----- TEXT SHOWN
Q&A with Josh Teater
June 13, 2017
By Adam Stanley, PGATOUR.COM
- Josh Teater was a proficient baseball player before he decided to focus on golf full-time. (Stan Badz/PGA TOUR)
Josh Teater has been a professional golfer for nearly 20 years, but he admits he’s still learning.
There was a stretch in the late 2000s when he earned over $1 million on the PGA TOUR in a season, and had his card for a number of years. He collected a handful of top-10 finishes, and had a career-best runner up finish in 2013 at the Farmers Insurance Open (four shots behind eventual winner Tiger Woods).
But golf, being the fickle sport that it is, has a way of humbling people. Teater has played on the Web.com Tour the last two seasons, with steady results. He was 36th on the money list a year ago with two top-10s, and is trending towards improving that number this year, threatening for a spot in The 25.
Teater spent a few minutes with PGA TOUR Digital chatting about his season so far, acting as a bit of a mentor to some of the younger guys on Tour, and growing up a baseball star in Kentucky.
How would you assess your past couple of seasons on the Web.com Tour?
I’ve been playing really good the last year or so; there just aren’t a lot of four-day results to show that. I think I’ve had five or six top-20s this year. That’s one hole or a handful of good holes away from having good chances to win on this Tour. I’ve been hitting the ball great, giving myself plenty of opportunities … just need to clean up around the greens a little bit and I’ll be where I want to be.
Do you feel like there is a level of comfort out here now?
I know what I’m getting into. I’ve been around here, last year … I went to most of these (tournaments) so I feel good coming back again. I don’t feel like I have to come back and dissect it as much as I did last year.
Web.com Tour players compete in basketball G-O-L-F
What do you think you need to do to climb up a leaderboard and get into contention?
Last week was tough, for example. You could hit good shots but then you’d end up in an awkward spot off the green. I didn’t get much of those up-and-down, but I play par-5s pretty well, I’m around the green in two on most of those. So the weeks, where, let’s say I chip one in instead of making par, that’s a two-shot swing right there. I think everything is about being around the greens. I’m spending 75 percent of my practice time chipping and putting.
You’ve been a professional golfer for a while now. Do you feel like a bit of an elder statesman?
There are some guys that have asked me some questions, and I’ve been paired with some guys who ask me things. Anders Albertson, I was paired with him (at the Rex Hospital Open) in Raleigh two weeks ago and he didn’t play his best. He missed the cut. But he came up to me afterwards and said he learned a lot from playing with me. I guess guys are watching. But I’m learning from everyone I play with. It’s a continual learning process.
----------
----- DATA LISTING
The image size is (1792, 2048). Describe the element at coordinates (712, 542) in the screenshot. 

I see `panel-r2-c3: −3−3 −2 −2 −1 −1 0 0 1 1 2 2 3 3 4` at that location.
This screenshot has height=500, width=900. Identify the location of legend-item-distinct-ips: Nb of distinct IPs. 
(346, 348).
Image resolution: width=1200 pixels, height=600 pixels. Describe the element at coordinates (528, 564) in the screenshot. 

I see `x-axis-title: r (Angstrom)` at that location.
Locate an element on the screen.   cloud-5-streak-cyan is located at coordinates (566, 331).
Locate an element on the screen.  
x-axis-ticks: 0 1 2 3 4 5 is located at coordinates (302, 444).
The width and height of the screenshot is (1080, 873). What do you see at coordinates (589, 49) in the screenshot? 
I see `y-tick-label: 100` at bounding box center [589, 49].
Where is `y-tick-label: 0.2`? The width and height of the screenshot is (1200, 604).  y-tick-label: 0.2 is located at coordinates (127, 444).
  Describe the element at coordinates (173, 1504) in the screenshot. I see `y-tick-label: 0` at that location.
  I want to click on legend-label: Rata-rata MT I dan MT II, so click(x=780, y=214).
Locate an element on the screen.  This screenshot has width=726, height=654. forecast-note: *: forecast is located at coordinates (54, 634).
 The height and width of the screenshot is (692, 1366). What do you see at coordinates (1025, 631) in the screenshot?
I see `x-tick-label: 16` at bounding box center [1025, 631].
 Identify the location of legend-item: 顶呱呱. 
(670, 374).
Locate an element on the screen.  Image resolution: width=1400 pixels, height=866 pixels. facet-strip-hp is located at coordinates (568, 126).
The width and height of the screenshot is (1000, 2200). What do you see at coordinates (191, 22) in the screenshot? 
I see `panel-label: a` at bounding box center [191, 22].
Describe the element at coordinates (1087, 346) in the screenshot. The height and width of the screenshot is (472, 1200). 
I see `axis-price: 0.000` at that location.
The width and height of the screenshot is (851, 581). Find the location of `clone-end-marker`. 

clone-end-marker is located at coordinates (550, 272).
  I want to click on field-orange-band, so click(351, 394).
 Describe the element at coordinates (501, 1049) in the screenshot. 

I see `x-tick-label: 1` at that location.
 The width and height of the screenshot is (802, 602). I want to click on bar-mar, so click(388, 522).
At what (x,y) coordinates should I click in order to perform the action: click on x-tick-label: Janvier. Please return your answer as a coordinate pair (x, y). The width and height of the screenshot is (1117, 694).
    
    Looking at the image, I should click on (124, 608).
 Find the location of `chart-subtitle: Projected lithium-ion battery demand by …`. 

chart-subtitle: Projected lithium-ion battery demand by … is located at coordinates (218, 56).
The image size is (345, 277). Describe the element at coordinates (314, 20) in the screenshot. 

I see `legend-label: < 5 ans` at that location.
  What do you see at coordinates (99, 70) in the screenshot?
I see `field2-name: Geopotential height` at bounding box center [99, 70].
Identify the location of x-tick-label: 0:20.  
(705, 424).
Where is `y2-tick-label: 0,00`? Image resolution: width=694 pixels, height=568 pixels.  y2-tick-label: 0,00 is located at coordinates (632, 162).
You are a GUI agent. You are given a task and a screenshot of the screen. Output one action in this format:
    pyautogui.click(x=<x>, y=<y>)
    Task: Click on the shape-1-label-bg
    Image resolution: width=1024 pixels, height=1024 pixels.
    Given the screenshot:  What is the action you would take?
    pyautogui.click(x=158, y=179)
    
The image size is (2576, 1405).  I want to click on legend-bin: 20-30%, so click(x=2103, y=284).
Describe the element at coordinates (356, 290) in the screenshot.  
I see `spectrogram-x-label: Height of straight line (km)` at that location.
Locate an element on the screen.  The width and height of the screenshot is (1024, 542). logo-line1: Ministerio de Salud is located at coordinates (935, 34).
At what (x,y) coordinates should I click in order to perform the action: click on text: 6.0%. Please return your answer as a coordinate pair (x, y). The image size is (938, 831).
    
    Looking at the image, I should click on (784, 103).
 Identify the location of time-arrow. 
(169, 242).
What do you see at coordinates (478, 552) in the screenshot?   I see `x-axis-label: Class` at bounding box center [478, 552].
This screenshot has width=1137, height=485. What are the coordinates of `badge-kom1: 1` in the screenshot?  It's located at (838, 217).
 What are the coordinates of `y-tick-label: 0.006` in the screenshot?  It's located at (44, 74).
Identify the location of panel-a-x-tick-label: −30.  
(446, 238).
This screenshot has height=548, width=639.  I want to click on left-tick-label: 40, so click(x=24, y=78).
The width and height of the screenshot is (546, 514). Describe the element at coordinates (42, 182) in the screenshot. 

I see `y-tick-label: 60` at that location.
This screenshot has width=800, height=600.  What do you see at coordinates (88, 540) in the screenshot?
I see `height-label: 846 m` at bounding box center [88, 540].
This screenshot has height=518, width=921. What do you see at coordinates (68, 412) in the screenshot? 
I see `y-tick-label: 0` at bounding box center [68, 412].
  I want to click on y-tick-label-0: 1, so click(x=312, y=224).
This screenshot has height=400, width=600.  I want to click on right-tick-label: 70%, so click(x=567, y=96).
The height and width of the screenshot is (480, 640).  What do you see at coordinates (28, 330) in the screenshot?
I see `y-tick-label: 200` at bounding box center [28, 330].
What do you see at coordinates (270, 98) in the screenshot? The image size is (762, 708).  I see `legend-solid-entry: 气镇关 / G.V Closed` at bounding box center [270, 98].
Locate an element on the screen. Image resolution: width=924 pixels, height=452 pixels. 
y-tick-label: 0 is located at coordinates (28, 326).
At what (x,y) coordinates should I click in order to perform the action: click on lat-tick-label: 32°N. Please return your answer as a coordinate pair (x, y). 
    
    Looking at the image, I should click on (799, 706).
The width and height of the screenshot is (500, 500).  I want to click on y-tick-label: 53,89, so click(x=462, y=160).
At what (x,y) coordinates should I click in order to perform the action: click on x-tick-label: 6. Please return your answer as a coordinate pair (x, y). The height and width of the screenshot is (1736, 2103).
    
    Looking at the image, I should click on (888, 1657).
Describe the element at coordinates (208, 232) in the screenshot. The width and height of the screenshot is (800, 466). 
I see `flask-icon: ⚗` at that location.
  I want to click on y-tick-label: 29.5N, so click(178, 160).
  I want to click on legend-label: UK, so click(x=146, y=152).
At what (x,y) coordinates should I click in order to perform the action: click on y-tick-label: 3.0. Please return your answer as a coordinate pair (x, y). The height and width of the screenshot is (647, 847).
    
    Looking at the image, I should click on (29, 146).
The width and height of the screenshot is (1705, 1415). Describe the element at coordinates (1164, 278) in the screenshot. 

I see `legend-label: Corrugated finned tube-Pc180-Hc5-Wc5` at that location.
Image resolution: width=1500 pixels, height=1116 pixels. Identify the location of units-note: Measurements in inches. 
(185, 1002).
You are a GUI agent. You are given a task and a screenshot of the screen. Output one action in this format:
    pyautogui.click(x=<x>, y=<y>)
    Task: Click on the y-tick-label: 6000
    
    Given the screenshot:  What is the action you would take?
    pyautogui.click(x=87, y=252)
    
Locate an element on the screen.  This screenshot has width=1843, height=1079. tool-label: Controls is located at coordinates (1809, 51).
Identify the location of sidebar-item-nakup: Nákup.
----------
List every person named in the Josh Teater interview above, counting the byline and the photo credit.

Josh Teater, Adam Stanley, Stan Badz, Tiger Woods, Anders Albertson